United States District Court, E.D. Virginia, Richmond Division
Sep 14, 1972
347 F. Supp. 1260 (E.D. Va. 1972)

Summary

In Jones v. Kelly, 347 F. Supp. 1260 (E.D.Va. 1973), plaintiff was appointed by a juvenile court judge to serve as a supervisor in a children's detention home.

Summary of this case from Hirsch v. Green

Opinion

Civ. A. No. 603-71-R.

September 14, 1972.

JeRoyd Green, Jr., Greene, Buxton Poindexter, Inc., Richmond, Va., for plaintiff.

Henry M. Jarvis, Asst. City Atty., Richmond, Va., for defendants.


MEMORANDUM


Plaintiff seeks money damages and injunctive relief under 42 U.S.C. § 1983. Jurisdiction is conferred on the Court by 28 U.S.C. § 1343(3) and (4).

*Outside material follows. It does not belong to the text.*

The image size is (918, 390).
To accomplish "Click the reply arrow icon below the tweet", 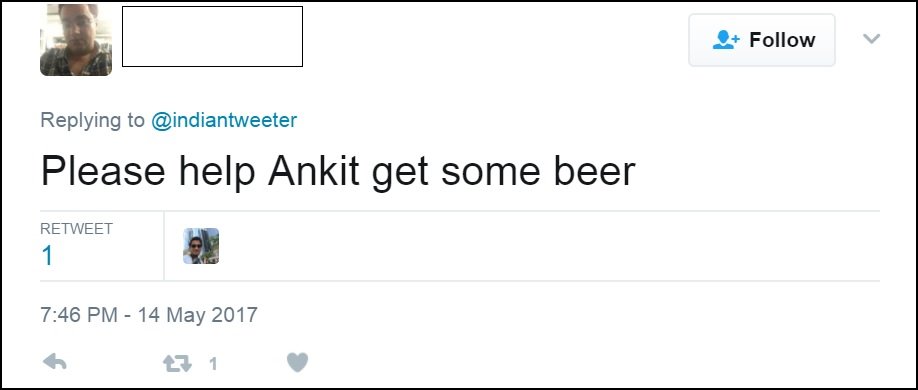I will (x=54, y=362).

The facts as found by the Court disclose as follows:

The plaintiff, who prior thereto had been a part-time employee, was on September 19, 1970, appointed by Kermit V. Rooke, Judge of the Juvenile and Domestic Relations Court of the City of Richmond, to a full time position as a children's supervisor in the City Juvenile Detention Home. At the time of his appointment he was informed by supervisory personnel that from time to time, by reason of extraordinary absences for sick leave, vacations, etc., it would be necessary for him to work a shift in addition to his regularly assigned one.

On May 26, 1971, the defendant Kelly, Assistant Superintendent of the Juvenile Detention Home, posted a list of employees who would be required to work shifts at the Home in addition to their regular ones. This list called for the plaintiff, who regularly worked a 12:30 a.m. to 8:30 a.m. shift, to work on Wednesday, June 2, 1971, from 8:30 a.m. to 4:30 p.m. Under ordinary circumstances June 2d would have been his day off.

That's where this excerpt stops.